» TASK PROMPT:
For every line in the records below that holds "Tools", make a copy.

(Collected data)

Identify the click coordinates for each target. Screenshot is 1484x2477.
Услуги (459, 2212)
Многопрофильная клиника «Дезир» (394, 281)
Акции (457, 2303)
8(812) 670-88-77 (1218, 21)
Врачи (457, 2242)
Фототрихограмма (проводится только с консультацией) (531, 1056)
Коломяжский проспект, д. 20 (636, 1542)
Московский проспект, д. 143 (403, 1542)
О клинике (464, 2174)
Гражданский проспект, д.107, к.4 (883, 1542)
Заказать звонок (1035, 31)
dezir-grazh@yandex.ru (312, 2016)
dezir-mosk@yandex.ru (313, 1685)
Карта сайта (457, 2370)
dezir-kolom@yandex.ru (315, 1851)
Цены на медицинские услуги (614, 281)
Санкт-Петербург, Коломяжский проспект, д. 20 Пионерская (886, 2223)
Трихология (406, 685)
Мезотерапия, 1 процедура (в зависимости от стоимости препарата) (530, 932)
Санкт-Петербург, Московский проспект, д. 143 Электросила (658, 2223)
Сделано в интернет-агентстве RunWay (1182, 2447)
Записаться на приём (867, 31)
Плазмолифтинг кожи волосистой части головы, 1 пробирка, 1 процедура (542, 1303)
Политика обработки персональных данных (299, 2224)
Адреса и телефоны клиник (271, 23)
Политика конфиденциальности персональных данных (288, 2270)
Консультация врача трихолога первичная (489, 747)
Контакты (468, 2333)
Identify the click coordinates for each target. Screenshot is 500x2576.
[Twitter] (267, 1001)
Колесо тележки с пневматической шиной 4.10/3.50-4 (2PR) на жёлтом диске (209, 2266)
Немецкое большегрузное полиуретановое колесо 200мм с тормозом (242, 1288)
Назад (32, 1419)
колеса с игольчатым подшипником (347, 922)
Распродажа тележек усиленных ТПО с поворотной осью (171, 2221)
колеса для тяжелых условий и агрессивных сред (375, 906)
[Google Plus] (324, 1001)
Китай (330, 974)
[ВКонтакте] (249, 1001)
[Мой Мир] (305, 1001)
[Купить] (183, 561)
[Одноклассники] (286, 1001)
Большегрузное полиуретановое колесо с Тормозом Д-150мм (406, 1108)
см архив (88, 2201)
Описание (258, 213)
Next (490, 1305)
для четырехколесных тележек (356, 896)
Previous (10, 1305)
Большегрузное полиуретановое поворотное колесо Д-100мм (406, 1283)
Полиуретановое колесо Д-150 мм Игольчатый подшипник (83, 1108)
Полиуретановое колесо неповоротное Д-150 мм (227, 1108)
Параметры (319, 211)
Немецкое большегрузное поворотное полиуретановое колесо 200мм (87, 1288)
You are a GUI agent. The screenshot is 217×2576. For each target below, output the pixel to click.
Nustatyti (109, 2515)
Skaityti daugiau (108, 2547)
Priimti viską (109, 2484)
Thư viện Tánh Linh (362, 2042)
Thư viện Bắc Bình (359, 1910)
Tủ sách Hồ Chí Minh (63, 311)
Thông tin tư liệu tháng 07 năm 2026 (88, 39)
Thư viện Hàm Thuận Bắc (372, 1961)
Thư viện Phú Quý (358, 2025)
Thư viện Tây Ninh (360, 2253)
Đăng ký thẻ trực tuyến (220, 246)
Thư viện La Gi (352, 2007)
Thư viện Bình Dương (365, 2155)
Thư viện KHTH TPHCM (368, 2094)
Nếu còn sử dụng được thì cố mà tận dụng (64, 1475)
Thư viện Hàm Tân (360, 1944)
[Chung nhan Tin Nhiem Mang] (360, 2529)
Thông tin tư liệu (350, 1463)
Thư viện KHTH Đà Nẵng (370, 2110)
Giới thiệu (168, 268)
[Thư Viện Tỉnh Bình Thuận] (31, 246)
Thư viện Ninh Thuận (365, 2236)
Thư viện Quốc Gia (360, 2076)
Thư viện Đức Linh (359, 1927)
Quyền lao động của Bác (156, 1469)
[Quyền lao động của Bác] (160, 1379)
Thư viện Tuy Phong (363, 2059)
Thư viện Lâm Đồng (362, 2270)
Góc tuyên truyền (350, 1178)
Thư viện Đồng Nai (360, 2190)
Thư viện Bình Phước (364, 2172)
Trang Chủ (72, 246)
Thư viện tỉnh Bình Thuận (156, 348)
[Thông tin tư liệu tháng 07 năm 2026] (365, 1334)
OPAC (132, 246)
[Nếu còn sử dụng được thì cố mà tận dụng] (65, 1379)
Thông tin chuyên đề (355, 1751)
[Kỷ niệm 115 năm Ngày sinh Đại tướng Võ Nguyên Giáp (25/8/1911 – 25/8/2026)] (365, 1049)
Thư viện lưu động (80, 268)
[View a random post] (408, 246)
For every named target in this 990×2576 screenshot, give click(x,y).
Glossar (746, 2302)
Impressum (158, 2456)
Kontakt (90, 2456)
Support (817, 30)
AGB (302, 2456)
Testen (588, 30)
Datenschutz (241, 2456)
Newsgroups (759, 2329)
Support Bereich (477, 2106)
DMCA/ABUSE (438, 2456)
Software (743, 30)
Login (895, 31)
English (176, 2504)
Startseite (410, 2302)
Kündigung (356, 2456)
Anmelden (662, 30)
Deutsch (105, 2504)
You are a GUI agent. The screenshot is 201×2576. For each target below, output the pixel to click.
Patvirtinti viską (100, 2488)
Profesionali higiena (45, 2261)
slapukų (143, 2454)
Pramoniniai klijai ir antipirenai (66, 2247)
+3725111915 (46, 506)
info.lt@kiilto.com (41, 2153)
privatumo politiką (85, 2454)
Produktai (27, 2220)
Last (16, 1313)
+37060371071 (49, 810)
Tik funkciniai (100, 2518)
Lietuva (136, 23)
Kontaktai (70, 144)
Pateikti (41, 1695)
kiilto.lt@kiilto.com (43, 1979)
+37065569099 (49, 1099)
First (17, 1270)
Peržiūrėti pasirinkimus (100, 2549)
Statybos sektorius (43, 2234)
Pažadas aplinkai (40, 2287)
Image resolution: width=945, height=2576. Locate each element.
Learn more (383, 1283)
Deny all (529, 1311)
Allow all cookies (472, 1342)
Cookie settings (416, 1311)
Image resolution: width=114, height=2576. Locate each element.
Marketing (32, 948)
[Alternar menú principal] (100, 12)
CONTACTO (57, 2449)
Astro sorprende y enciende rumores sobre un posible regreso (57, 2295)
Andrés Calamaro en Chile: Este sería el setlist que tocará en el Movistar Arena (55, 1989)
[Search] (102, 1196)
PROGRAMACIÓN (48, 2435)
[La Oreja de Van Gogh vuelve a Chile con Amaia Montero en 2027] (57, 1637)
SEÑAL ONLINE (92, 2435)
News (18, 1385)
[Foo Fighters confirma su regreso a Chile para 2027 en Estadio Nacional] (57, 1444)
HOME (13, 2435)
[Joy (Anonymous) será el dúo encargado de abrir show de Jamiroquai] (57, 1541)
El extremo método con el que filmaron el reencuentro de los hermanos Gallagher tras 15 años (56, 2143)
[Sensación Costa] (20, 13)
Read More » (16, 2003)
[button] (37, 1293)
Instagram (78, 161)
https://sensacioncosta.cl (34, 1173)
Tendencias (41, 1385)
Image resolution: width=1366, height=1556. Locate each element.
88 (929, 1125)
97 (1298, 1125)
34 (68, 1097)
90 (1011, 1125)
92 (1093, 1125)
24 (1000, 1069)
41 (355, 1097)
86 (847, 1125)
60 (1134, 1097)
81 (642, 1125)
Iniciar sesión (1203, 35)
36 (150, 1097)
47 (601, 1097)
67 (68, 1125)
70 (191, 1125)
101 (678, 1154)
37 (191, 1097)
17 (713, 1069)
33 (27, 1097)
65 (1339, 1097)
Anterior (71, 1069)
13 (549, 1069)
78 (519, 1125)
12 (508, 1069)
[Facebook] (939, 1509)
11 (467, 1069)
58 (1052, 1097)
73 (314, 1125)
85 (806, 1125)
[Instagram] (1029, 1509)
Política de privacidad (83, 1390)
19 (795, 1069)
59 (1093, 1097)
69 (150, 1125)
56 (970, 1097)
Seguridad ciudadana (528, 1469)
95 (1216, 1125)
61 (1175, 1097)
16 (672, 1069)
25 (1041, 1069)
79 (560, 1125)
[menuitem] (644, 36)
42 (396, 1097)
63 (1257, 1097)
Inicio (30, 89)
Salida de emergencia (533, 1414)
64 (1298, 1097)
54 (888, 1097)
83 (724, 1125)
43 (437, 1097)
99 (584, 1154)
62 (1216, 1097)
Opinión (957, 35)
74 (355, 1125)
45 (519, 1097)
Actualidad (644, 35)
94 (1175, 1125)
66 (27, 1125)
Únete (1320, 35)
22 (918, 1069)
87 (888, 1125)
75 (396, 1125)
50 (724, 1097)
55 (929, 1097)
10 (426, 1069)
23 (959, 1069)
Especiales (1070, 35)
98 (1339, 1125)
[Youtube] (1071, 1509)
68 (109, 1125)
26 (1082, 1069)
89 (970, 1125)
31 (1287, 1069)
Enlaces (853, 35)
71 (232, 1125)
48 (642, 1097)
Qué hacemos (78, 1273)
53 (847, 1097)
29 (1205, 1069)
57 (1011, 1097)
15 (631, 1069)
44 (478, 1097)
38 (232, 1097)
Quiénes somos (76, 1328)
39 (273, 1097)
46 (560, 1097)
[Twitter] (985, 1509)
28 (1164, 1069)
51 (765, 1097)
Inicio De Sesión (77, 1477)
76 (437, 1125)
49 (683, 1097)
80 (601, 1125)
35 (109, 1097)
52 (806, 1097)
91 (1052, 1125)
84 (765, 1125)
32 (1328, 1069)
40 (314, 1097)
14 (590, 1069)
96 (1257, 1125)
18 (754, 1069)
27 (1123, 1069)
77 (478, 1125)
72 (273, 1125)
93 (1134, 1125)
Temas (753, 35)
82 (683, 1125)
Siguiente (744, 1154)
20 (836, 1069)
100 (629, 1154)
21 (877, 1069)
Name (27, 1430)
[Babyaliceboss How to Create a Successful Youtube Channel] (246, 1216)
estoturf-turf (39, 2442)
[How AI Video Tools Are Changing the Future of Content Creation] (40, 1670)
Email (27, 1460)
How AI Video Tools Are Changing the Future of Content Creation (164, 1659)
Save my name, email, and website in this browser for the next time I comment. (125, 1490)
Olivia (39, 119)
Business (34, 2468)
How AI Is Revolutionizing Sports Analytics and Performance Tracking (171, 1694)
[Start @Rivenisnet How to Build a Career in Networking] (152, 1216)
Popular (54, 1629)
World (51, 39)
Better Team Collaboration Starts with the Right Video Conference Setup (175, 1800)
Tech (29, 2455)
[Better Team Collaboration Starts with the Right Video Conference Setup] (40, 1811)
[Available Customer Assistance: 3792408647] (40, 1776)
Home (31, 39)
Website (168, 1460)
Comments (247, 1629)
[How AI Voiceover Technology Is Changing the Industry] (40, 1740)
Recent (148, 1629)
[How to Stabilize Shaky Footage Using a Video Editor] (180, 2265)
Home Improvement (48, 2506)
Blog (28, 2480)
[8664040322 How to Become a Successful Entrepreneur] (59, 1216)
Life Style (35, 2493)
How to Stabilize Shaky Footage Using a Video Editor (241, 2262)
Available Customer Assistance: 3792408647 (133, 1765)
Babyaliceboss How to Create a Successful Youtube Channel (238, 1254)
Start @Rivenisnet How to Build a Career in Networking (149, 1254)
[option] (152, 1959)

» ANSWER TO THE PROBLEM:
[How AI Video Tools Are Changing the Future of Content Creation] (40, 1670)
How AI Video Tools Are Changing the Future of Content Creation (164, 1659)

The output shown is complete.